Prócula puxou uma sella e sentou-se em frente a Pilatos.– Por nada. Só para ver se os contentava. Mandei chicoteá-lo... Os soldados fizeram pior, entrelaçaram uma coroa de espinhos, puseram-na na cabeça, envolveram-no num manto de púrpura. Sabes como é esta gente, se puder humilhar um prisioneiro...
– Onde é que os soldados foram arranjar o manto de púrpura?
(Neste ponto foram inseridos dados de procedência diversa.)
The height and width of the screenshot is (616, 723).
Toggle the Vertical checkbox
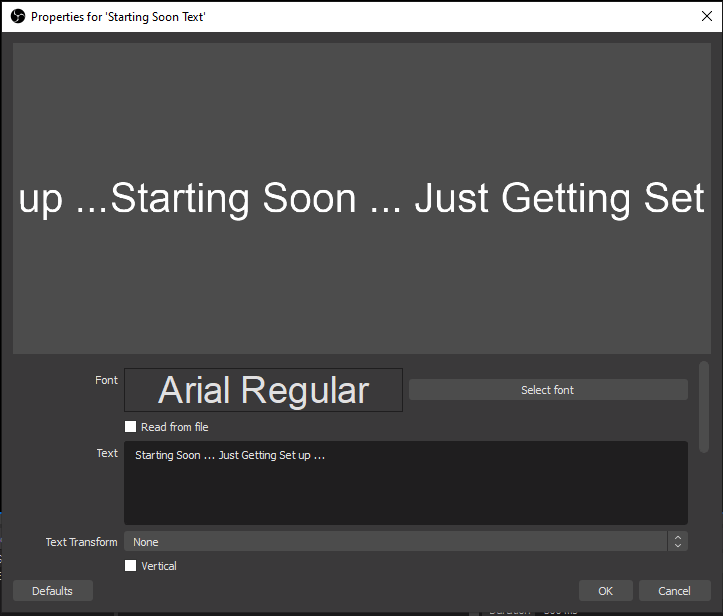coord(131,566)
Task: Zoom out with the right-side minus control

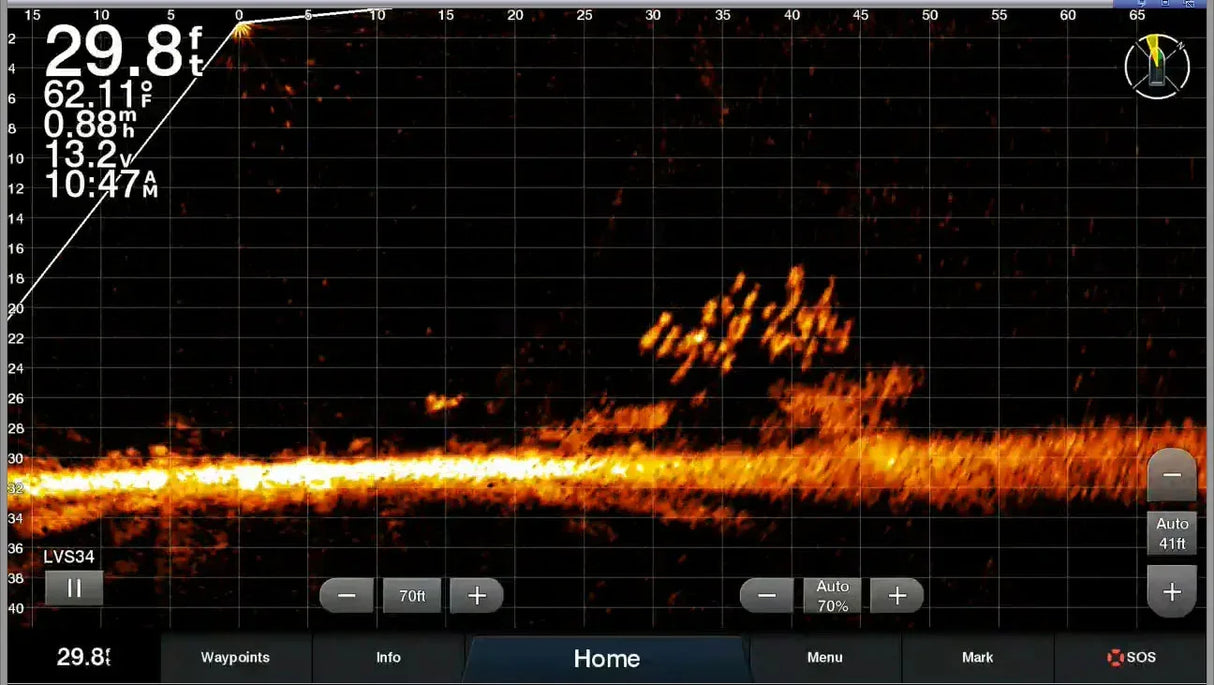Action: (1171, 472)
– O manto de...? Sei lá! Não faço ideia... Então eu tentei mais uma vez, levei-o à presença da turba, assim mesmo, com a coroa e o manto, a ver se eles se compadeciam. Eis o homem! Disse eu. Mas eles não tiveram piedade, voltaram a gritar: Crucifica-o! Crucifica-o! Então eu falei ainda mais uma vez com ele. Eu queria safar o gajo, percebes? Perguntei-lhe de onde era ele, nada. Calado. E eu: Não me falas? Não sabes que tenho poder para te libertar e tenho poder para te crucificar?
– E ele?
– Disse que o meu poder vem... – Pilatos virou as palmas das mãos para cima e olhou para o tecto – ... do Alto. – E encolhendo os ombros – Eu a pensar que vinha de Roma... E que... E quem o entregou a mim tinha maior pecado. Foi então que ouvi gritar lá fora: Se o libertares, não és amigo de César; todo aquele que se faz rei opõe-se a César.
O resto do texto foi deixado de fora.